Greinke that night pitched a shutout and ran his record to 6-0 to the delight of 21,843 fans.
By winning seven of the second-place Royals' 20 victories, Greinke has set a pace that puts him in a historical context almost every outing. For example, the latest nugget unearthed by the Elias Sports Bureau is that Greinke and Fernando Valenzuela are the only pitchers in the past 90 years to post at least seven wins with an ERA of 0.60 or less. Valenzuela was 8-0 and 0.50 to begin the 1981 season for the Los Angeles Dodgers.
That kind of magic certainly has sprinkled some can-do dust over the rest of the Royals.
"It creates such a positive environment, and everybody thrives," general manager Dayton Moore said. "There's no doubt it permeates throughout the organization."
Miguel Olivo has caught all of Greinke's games this season.
"When he goes out there and gives 100 percent, it gives the team extra energy to win games, score some runs for him and and play better," Olivo said. "He brings a lot of energy and a lot of attitude for the pitchers and the whole team."
Fellow starter Brian Bannister has felt the Greinke effect.
"It's been fun to watch, because he's pitching how we all strive to pitch right now," Bannister said. "It's exciting every time he's out there, and it's going to trickle down to the rest of the guys."
First baseman Billy Butler senses an upbeat feeling throughout the clubhouse every day.
"I don't think it's just Zack," said Butler. "I think it's everybody's mentality in here that every single day, regardless of what happened yesterday, we're going to win. I've been here almost two years now and that's something I've never felt in here before."
The fans are feeling it in the stands, too. Left fielder David DeJesus caught their fervor as Greinke pitched after Friday night's long rain delay.
"Even in the first inning, Melvin Mora with two strikes on him, the whole crowd is buzzing. And every pitch with two strikes, if it's just off the plate the whole crowd is like 'Ooooooooh!' " DeJesus said. "So you can see the crowd's in the game and it makes us, as infielders and outfielders, more attentive and you want to make a play for him."
There's a certain stamp of credibility that Greinke helps give a team, especially one that's been down for a while like the Royals. At least that's the way that third baseman Mark Teahen envisions other teams thinking: "Yeah, they've got that guy who's completely dominant and they've got a pretty nice team around him, too. So I think he just legitimizes us in some way."
DeJesus has heard another comment from opposing players: "What's he throwing? An invisi-ball this year?' "
The Orioles' Gregg Zaun was certainly impressed by Greinke, but the veteran catcher added a wait-and-see note.
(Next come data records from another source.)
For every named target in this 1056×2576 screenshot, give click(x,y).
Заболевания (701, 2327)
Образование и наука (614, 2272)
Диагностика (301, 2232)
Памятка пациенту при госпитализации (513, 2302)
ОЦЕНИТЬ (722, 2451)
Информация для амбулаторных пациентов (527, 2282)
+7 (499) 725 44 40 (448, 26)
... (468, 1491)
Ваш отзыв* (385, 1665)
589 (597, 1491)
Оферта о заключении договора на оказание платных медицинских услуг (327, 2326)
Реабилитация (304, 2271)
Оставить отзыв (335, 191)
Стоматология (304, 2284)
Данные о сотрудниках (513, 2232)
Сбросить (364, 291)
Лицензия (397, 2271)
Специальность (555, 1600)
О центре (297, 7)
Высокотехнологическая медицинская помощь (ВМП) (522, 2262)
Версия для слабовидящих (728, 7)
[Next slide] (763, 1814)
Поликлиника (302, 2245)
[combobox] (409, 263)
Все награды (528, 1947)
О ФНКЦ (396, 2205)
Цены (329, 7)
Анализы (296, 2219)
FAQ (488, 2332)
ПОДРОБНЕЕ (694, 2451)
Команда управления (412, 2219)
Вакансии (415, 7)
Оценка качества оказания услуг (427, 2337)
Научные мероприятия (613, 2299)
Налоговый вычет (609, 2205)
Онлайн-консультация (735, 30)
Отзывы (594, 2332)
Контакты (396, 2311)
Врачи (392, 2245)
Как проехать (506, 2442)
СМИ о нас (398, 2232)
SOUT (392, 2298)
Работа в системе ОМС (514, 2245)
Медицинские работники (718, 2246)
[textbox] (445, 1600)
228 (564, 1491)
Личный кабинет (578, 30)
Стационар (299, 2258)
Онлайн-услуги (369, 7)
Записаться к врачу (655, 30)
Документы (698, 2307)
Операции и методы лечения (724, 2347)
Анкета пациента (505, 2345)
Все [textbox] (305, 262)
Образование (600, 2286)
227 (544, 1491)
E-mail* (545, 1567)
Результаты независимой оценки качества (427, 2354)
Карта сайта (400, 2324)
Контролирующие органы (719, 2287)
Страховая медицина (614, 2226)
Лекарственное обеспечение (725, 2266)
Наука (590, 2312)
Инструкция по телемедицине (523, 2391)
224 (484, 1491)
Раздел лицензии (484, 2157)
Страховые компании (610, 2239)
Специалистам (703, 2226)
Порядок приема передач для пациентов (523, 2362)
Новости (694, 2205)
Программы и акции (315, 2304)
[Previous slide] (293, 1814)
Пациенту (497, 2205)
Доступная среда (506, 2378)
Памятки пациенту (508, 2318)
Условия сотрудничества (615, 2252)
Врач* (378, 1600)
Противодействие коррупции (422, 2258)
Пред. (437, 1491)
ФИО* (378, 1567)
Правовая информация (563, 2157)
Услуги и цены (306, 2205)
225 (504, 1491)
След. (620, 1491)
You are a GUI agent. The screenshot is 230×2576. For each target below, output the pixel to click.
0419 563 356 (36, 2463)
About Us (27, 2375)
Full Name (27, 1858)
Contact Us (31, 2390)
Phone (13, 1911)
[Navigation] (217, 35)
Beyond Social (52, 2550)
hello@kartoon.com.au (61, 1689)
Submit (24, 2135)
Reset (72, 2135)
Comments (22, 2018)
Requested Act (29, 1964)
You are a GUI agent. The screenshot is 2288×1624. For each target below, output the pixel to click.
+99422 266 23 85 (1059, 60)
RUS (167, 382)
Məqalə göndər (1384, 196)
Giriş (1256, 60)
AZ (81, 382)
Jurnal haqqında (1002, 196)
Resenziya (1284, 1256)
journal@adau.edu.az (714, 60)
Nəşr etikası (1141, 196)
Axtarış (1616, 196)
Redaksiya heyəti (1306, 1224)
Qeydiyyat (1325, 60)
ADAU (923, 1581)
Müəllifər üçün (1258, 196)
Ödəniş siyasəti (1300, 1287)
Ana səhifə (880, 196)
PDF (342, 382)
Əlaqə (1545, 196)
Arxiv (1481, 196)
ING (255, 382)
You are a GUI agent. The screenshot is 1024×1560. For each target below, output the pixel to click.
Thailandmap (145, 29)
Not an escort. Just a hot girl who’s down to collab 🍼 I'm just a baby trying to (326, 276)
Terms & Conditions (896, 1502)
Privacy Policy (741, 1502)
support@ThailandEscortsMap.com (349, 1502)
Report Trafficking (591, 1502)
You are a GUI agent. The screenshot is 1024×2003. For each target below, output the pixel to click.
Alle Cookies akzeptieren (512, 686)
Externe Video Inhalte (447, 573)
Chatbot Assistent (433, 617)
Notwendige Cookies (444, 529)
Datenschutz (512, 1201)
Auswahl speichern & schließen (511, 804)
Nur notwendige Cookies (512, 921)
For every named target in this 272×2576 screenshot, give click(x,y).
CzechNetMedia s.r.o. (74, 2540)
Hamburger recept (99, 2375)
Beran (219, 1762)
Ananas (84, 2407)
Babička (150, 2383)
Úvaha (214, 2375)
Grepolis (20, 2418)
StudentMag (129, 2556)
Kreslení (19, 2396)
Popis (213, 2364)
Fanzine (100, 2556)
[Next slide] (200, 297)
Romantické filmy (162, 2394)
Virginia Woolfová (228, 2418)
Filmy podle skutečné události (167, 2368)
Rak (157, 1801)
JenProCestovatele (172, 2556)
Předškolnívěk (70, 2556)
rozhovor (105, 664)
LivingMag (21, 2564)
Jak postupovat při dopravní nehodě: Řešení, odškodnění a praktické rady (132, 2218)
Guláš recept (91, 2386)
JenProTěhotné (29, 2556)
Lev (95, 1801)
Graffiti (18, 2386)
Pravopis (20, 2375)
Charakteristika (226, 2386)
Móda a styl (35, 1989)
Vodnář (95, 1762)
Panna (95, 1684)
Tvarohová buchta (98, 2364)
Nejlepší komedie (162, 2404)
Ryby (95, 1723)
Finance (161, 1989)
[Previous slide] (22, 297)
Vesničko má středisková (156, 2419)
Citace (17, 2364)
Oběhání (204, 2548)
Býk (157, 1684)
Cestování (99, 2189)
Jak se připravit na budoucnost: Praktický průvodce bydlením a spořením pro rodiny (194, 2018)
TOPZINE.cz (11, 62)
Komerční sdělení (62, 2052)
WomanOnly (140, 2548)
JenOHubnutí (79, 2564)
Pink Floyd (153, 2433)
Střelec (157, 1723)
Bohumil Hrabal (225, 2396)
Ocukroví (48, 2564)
"It's a tremendous start of the season for him," Zaun said. "I'm not skeptical, I've always known the kid had great stuff. But out of respect for some of the great ones I've caught, I'll wait to jump on the wagon until I see a guy do it a couple years straight. Guys like [Roy] Halladay that I've caught or [Kevin] Brown or [Mike] Mussina and the other great ones over the years. I'll just wait to see a guy put it together and keep it together for a while, because anybody can have a great month and anybody can have one great season, so I'll wait and see. But of the guys who I could pick to be a dominant force in this league for quite some time, he'd definitely be one of them."
Indeed, at the moment Greinke is one victory behind Toronto's Halladay, who is 8-1.
Greinke doesn't care much for all the hoopla, the magazine covers, the interviews. The day after his last victory, cameras and microphones from Action News and Channel 9 managed to corner him at his locker.
TV REPORTER: "Are you starting to think you can do this every time out?"
GREINKE: "No, I won't be able to do that every single time out. I mean, I can pitch how I'm pitching, but some balls will fall and some runs will score instead of spreading it out so much. It won't look as good, but I'll probably be pitching the same. Luck's not on your side all year long."
So Greinke is trying to keep things in a reality mode, and Mike Swanson, the Royals' vice president of communications and broadcasting, is helping the hurler keep his focus on pitching. Swanson had the same challenge when he was with the Arizona Diamondbacks during Randy Johnson's big seasons.
"Every time Randy got the ball, you expected something exciting to happen. You just knew something special would happen, and Zack's the same way," Swanson said. "They're completely different individuals, but they approach it the same way -- just next opponent, next pitch. They cared nothing about the accolades."
Swanson, on the field during batting practice, nodded to the pitching mound.
"Randy and Zack -- that's their sanctuary right there -- that bump," he said.